The options I have come up with so far are:
a) My sister and I buying the house from him at a low price with owner financing. Could he sell it to us for the cost of the remainder of the principal left on the mortgage and the cost of the home equity loan, providing him with a little income and sheltering the house as an asset, even if he still lives there?
b) The three of us becoming co-owners of the house and entering into a "Joint Tenancy with Right to Survivorship" situation. I believe this means that if one owner dies, the other two would "inherit" the house without needing to go through the probate process, but does it protect the house if one of the owners needs to go to a nursing home?
c} Setting up an irrevocable trust for the house. This seems to have the advantage of protecting the house from being seized after a period of five years from the establishment of the trust, and of avoiding estate taxes. However, his estate will not be large enough to require us to pay federal or state taxes anyway, and I have read that establishing an irrevocable trust is much more complicated and costlier than establishing a revocable one, and I fear he is likely to need nursing care sooner than five years from now.

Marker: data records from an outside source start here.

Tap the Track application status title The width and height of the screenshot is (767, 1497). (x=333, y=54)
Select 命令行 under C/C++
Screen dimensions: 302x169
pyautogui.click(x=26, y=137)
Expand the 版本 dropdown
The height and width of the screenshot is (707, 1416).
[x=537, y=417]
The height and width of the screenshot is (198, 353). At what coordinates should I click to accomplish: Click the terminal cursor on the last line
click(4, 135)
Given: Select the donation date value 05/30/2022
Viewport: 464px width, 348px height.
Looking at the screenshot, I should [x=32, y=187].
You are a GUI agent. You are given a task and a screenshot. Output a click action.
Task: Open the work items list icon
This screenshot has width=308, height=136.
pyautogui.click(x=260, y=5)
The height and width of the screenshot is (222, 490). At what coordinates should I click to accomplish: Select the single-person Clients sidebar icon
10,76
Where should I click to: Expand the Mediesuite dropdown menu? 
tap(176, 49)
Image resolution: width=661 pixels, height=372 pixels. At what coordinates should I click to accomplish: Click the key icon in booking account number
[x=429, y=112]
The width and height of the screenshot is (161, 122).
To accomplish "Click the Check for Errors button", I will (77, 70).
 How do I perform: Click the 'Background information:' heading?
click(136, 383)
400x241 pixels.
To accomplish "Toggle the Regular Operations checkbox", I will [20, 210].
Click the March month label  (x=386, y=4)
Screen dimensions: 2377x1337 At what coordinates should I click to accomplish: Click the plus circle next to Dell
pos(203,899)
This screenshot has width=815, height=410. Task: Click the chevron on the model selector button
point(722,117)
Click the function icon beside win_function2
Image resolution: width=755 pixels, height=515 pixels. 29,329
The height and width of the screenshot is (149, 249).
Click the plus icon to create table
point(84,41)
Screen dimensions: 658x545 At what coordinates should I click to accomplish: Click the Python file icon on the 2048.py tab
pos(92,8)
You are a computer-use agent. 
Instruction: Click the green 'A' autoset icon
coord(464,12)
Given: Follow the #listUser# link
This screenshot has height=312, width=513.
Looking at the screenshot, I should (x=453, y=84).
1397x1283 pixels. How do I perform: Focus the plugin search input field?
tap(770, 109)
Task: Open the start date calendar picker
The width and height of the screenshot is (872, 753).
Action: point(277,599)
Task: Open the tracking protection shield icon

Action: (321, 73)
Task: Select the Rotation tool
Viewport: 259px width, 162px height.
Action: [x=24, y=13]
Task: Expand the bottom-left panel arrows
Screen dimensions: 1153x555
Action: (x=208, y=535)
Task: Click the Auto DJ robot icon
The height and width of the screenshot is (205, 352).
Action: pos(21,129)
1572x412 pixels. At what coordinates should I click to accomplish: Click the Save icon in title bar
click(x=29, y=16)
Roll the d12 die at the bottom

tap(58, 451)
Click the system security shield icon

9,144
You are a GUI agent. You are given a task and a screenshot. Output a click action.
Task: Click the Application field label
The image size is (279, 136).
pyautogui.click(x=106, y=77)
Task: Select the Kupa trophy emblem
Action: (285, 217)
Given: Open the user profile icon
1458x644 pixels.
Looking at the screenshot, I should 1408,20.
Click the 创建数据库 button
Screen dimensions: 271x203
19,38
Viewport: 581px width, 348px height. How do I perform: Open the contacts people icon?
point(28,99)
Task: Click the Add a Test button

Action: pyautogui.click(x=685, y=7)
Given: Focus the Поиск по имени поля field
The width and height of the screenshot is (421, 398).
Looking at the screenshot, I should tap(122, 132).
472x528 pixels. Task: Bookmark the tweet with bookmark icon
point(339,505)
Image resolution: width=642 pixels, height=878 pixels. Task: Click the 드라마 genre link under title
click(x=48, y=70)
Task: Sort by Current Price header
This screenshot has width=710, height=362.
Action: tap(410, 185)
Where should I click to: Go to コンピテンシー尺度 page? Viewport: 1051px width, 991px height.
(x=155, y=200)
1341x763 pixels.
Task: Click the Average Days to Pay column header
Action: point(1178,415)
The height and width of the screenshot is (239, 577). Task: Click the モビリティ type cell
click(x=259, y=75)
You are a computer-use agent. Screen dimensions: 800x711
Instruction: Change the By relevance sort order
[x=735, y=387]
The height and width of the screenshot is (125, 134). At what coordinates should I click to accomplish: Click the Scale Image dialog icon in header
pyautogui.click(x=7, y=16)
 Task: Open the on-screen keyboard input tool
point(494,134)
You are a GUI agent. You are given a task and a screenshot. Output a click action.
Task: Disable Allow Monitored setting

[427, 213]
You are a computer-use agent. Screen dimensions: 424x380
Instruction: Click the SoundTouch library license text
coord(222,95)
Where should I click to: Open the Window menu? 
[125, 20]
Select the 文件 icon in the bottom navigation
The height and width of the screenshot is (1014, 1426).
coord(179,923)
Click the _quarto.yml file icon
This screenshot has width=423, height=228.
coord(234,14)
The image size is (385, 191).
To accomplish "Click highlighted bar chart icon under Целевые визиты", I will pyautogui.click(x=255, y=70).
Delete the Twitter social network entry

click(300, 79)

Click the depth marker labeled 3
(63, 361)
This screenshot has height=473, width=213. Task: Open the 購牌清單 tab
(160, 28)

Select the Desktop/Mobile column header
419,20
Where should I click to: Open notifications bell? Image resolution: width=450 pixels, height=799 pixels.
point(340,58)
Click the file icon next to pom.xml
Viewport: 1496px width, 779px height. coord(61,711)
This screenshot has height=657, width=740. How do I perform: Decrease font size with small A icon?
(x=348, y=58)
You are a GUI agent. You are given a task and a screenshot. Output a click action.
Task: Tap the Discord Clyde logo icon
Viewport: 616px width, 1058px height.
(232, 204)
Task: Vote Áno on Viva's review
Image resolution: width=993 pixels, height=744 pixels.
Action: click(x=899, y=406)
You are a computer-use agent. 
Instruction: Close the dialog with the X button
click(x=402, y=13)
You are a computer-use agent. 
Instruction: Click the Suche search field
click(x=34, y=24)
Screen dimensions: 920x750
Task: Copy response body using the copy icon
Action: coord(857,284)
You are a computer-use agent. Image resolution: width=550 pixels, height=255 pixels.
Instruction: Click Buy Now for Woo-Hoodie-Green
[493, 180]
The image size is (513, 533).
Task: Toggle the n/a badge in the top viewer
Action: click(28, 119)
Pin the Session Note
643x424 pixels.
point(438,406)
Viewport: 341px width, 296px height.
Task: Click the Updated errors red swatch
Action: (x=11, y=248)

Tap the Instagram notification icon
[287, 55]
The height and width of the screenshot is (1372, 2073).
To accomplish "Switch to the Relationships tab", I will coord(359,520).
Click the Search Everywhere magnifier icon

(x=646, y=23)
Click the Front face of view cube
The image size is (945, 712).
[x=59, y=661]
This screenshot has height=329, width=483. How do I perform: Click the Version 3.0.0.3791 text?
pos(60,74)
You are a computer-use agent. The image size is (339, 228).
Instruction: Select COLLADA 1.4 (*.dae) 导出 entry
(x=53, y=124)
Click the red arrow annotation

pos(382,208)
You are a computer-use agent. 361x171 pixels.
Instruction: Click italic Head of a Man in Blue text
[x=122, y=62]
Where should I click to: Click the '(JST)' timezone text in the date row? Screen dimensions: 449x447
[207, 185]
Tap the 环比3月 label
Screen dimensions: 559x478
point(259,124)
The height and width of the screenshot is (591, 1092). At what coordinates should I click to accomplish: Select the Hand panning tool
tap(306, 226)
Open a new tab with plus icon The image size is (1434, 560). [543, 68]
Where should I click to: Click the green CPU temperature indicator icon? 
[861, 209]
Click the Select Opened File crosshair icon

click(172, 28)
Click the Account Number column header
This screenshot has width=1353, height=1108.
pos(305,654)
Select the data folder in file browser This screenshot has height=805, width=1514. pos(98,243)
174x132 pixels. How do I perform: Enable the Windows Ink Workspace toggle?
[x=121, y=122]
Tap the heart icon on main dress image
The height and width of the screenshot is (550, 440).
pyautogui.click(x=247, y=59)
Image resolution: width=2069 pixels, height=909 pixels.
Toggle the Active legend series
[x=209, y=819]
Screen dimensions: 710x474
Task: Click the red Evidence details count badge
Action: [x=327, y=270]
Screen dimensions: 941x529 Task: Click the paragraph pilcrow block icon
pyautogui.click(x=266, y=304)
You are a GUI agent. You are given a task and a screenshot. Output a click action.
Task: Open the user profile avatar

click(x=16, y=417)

d) Going through with the revocable or irrevocable trust and finding a way to pay a little more each month in order to take out disability insurance on him. How expensive is disability insurance on somebody like my father as I have described him?
This is my first post, and I have just started to become aware of the intricacies of financial management, so I apologize if I have not provided enough information or am venturing too far into the realm of asking for legal advice.
Thank you in advance to anyone who has the patience to read this and share any feedback! This is a wonderful subreddit!